Prove di dialogo nel campo largo ma c’è chi frena su Renzi
A poche ore dalla chiusura estiva, il Transatlantico di palazzo Montecitorio diventa il campo su cui si giocano le future alleanze nel centrosinistra. Campo largo, larghissimo o giallorosso. Dipende da ruoli e obiettivi del singolo player. Elly Schlein, alla guida del primo partito di opposizione, non molla la sua presa “testardamente unitaria”, almeno per ora. L’ex premier Matteo Renzi, intanto, non perde occasione per riaffermare la collocazione della sua Italia Viva al fianco della segretaria del Pd e dentro un campo extralarge senza veti e senza esclusi. Ma dall’ala sinistra della coalizione in divenire, M5S e Avs, c’è chi tira il freno a mano sull’ipotesi di una coabitazione con Renzi. Scenario che fa da sfondo al valzer di colloqui, fuori dall’Aula della Camera, tra i leader dei diversi partiti chiamati a costruire l’alternativa al centrodestra. È l’ultima occasione per guardarsi negli occhi e scambiarsi punti di vista, prima che il Parlamento chiuda i battenti per la pausa estiva. La Schlein incontra e chiacchiera con Riccardo Magi di Più Europa. Quindi raggiunge Giuseppe Conte. Parte un lungo e fitto colloquio. Poi, sia la segretaria dem che il presidente pentastellato, in due momenti distinti, incontrano gli esponenti di Alleanza Verdi e Sinistra Nicola Fratoianni e Angelo Bonelli.
Infine, il confronto “interlocutorio” tra Conte e il deputato Andrea Orlando, in pole per la candidatura in Liguria. Last but not least. Perché è sulla partita ligure che si giocano, in primis, accordi e disaccordi interni al centrosinistra.
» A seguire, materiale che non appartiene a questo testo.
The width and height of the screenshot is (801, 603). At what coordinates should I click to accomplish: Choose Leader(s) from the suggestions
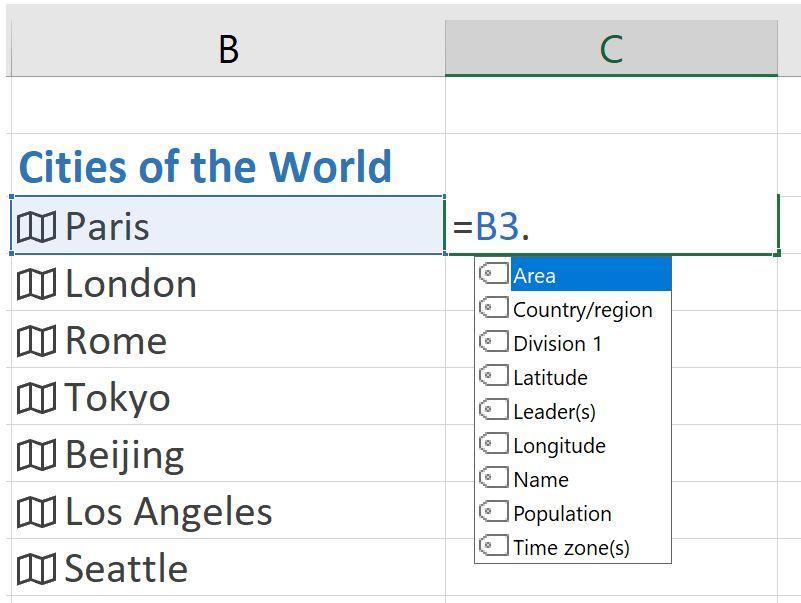click(554, 412)
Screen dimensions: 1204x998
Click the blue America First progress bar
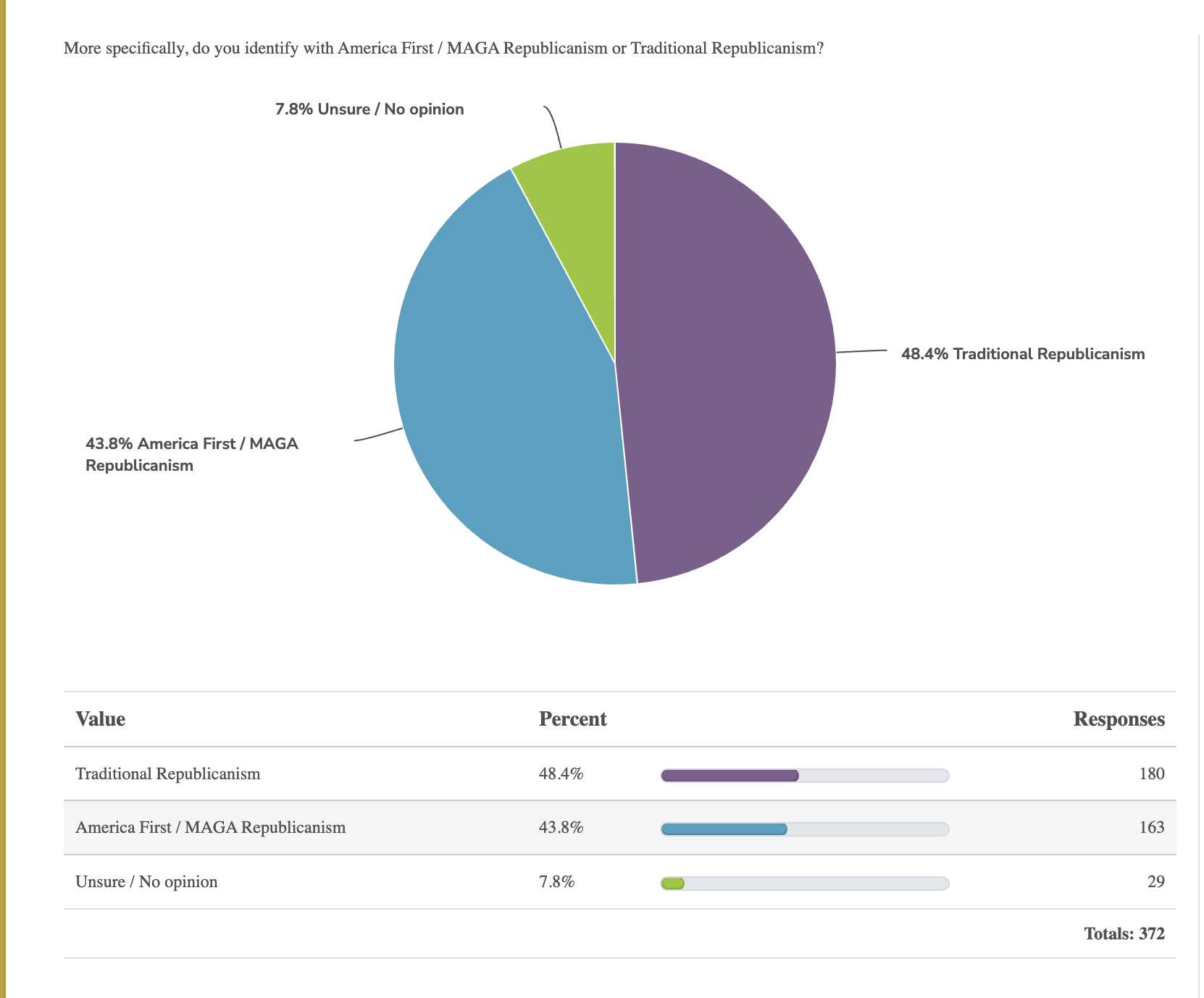724,829
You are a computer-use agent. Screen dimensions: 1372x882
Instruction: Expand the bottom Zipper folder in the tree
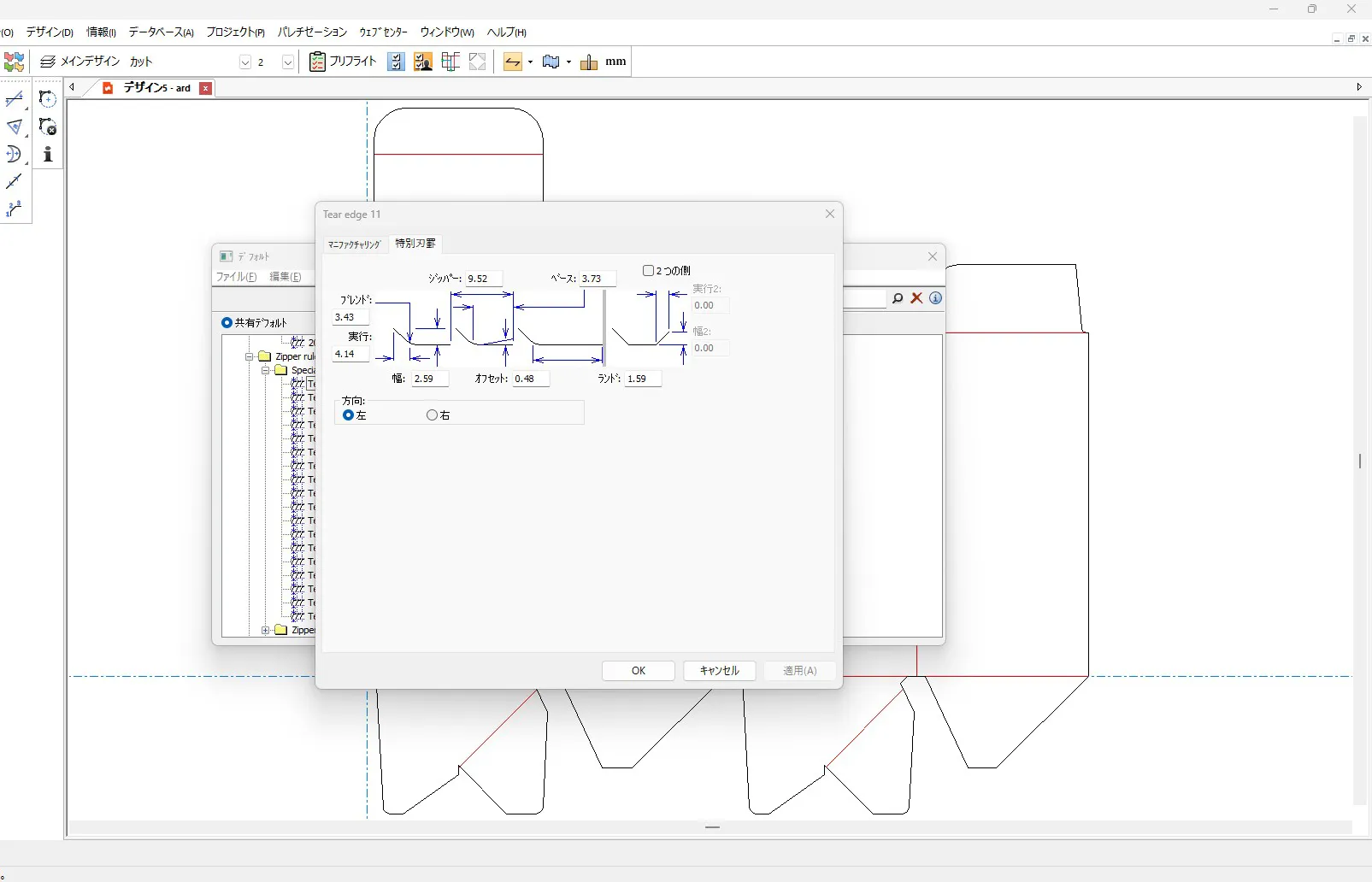click(265, 630)
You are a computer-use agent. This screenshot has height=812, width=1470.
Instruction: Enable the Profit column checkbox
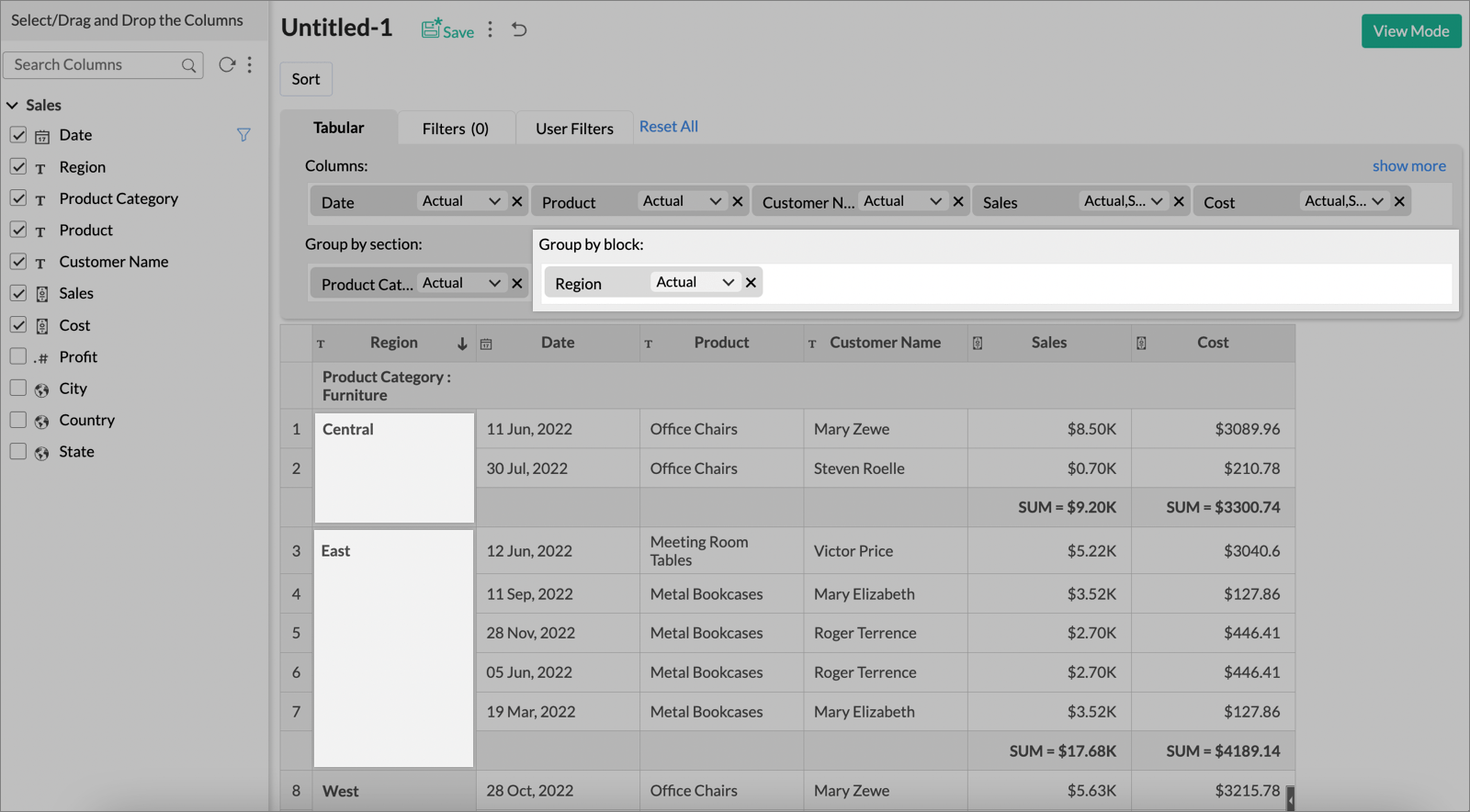coord(18,356)
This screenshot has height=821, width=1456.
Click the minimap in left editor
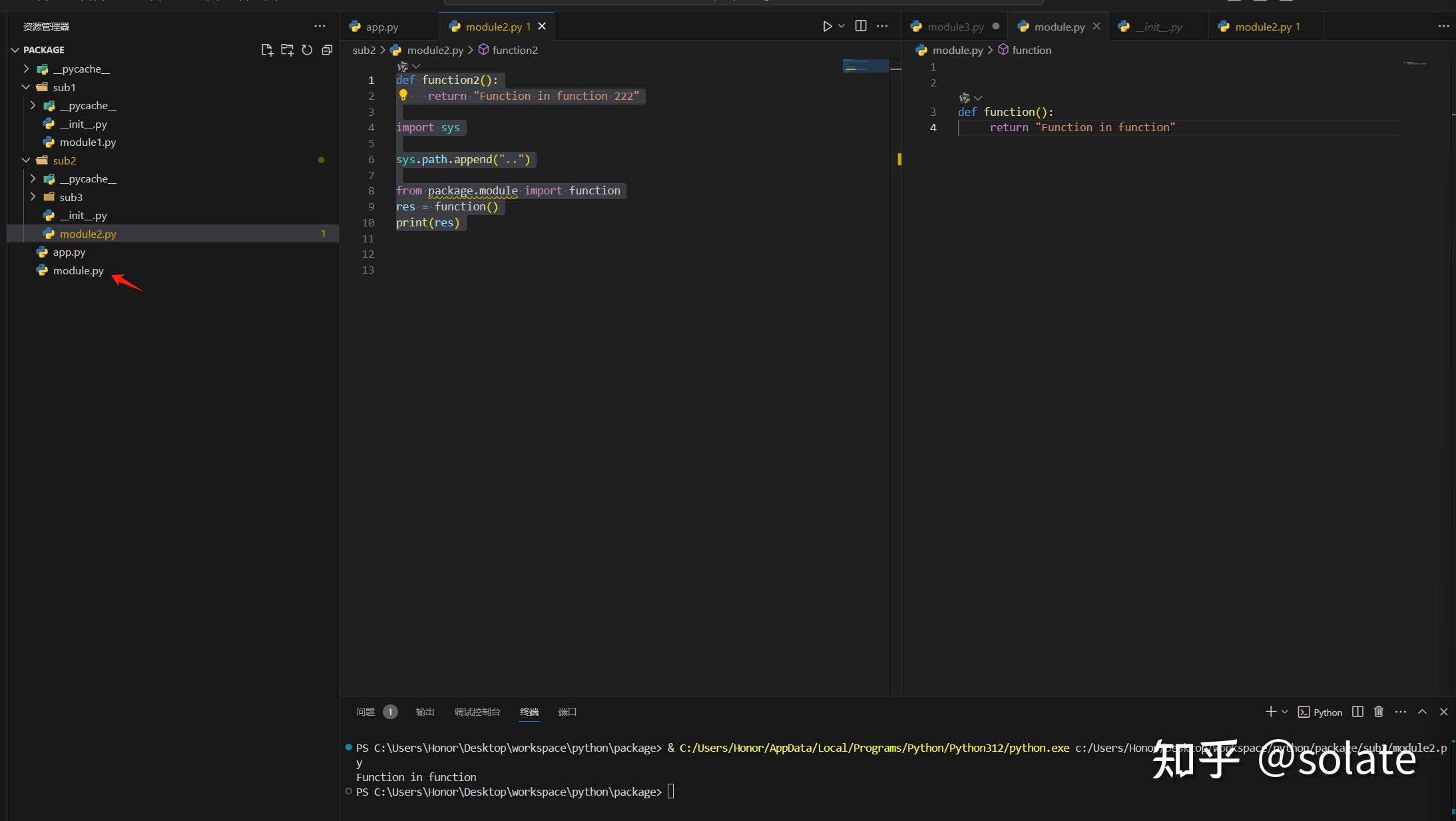[865, 66]
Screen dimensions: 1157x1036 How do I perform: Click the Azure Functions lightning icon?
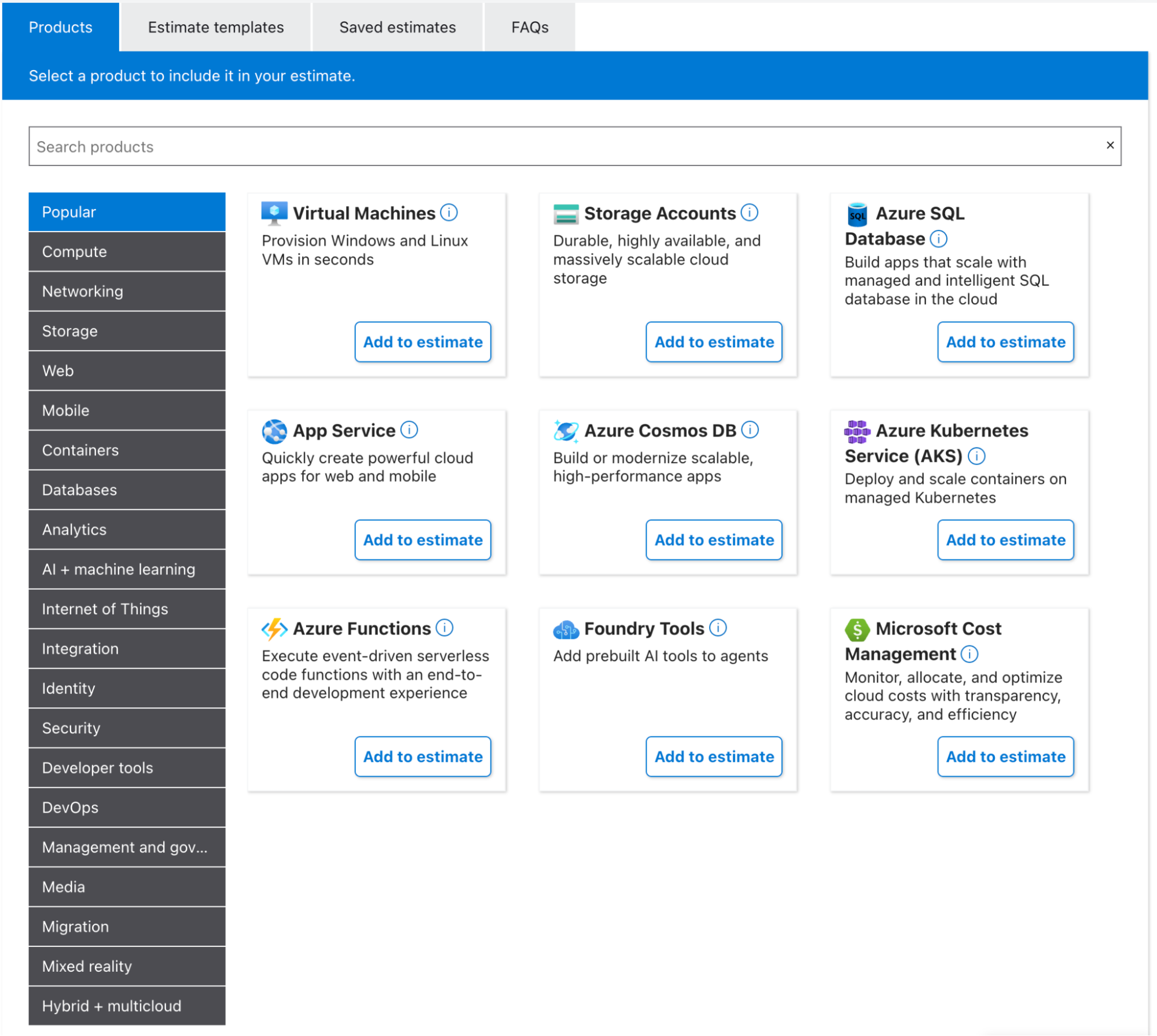pyautogui.click(x=274, y=629)
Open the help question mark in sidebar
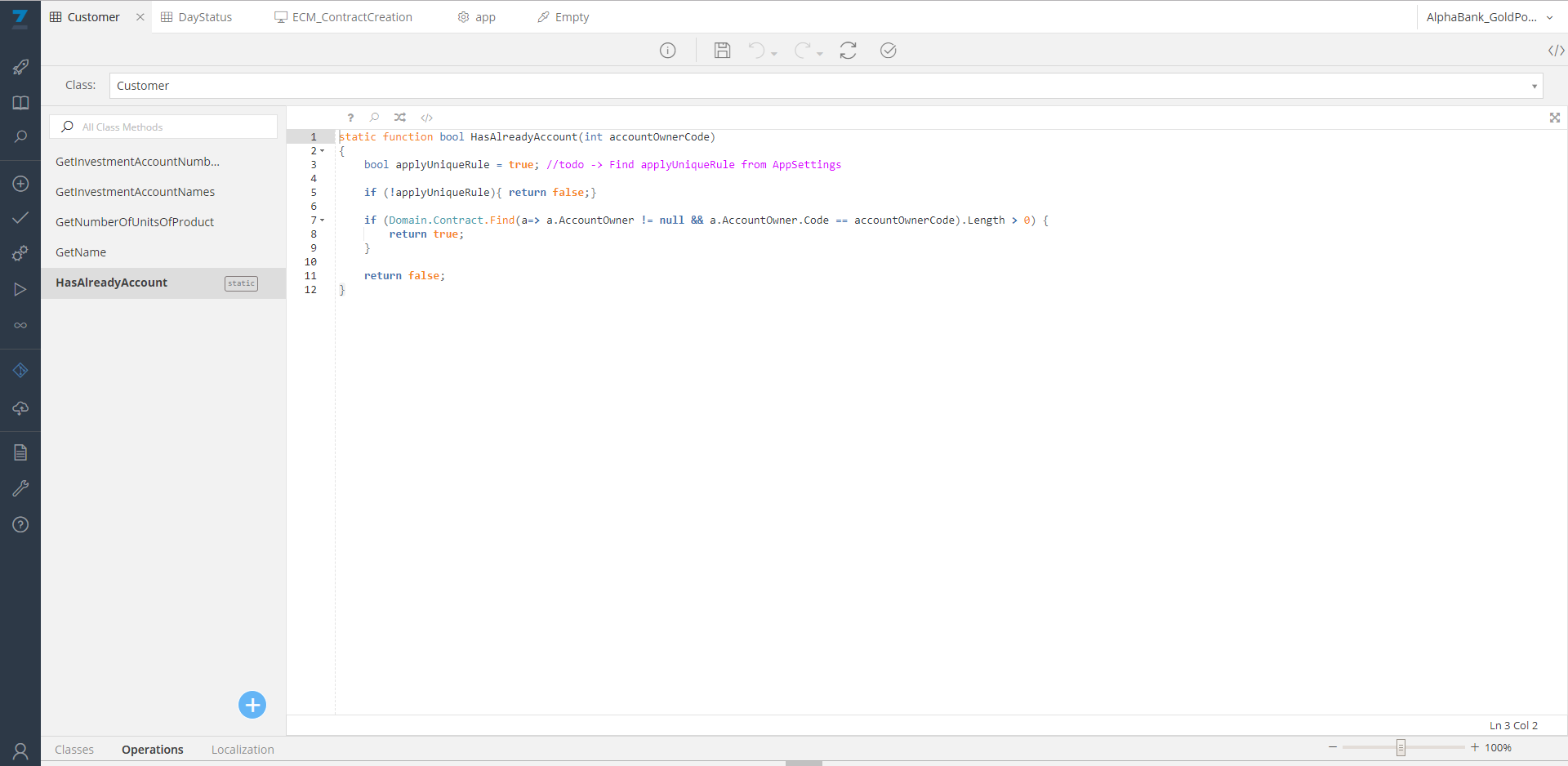This screenshot has height=766, width=1568. (x=20, y=524)
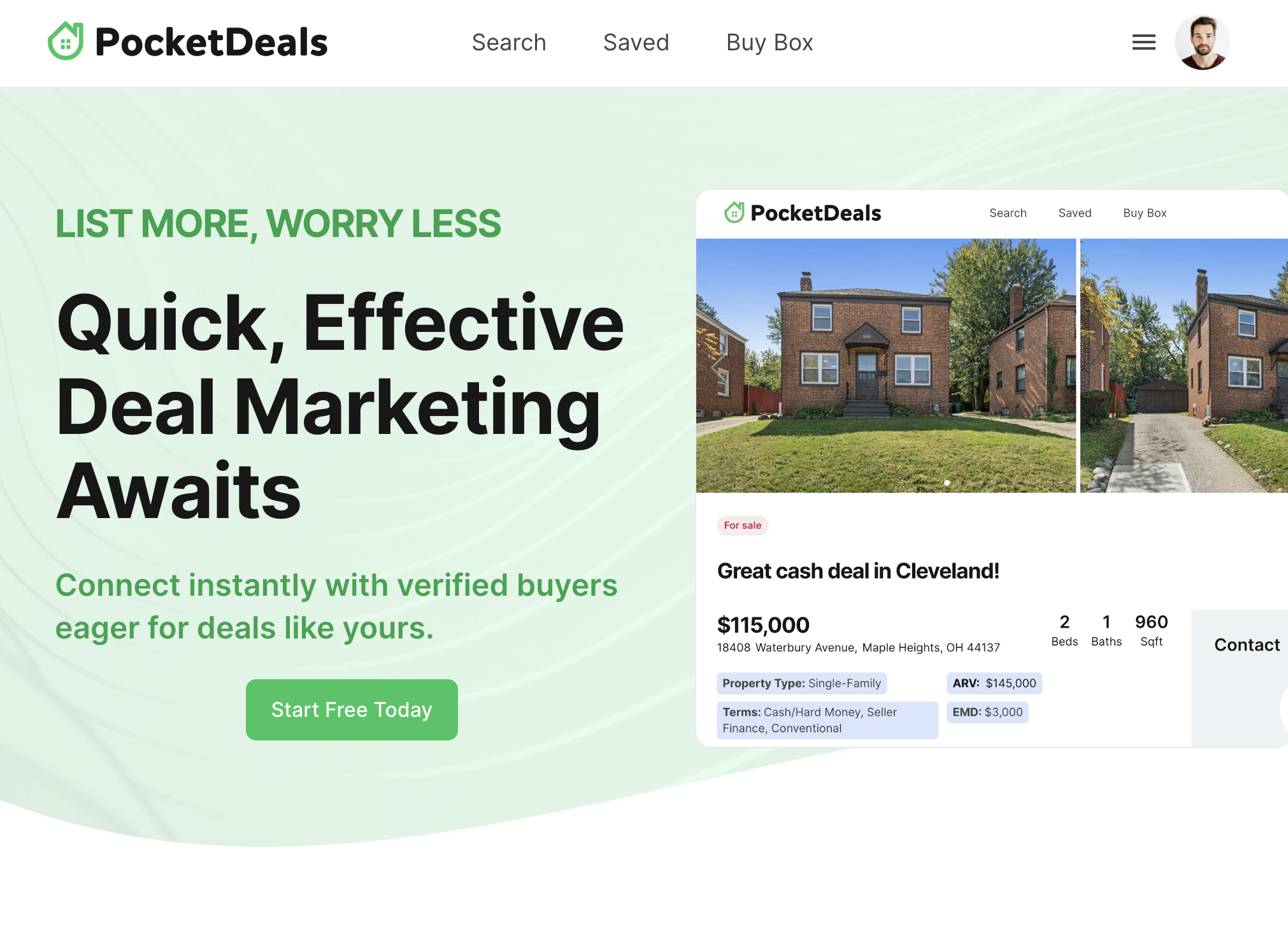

Matteo Renzi intanto insiste nel voler posizionare Iv nell’alleanza che lui vorrebbe “larga”. Ma, a partire dalla Liguria, in Transatlantico si registra più di qualche malumore dalle parti di Avs sull’ipotesi di un allargamento del campo a Renzi. Alzando lo sguardo dalla Liguria e girandolo su Roma, dalle parti di Avs si evidenzia che non c’è un veto sull’area di centro, ma forti dubbi sulla credibilità di un progetto con dentro un nome come quello di Renzi, “fautore di progetti come il Jobs act che la stessa Schlein mette in discussione”. Da una parte, Renzi non rinnega “un passato che divide”, ma invita a guardare al futuro. Dall’altra, dopo il bilaterale con Conte, Fratoianni ribadisce che “per essere competitivi” bisogna costruire “un’alternativa, un progetto credibile”. Più esplicito Bonelli, che chiama direttamente in causa gli “errori fatti dal governo Renzi”. “Non bisogna ricadere nei meccanismi del passato, oggi se si pensa a questa modalità si fa un errore drammatico”. Freno tirato anche nel M5s. Il leader pentastellato Giuseppe Conte, qualche giorno fa, si era già appellato a “un progetto chiaro e credibile e con compagni di strada affidabili”.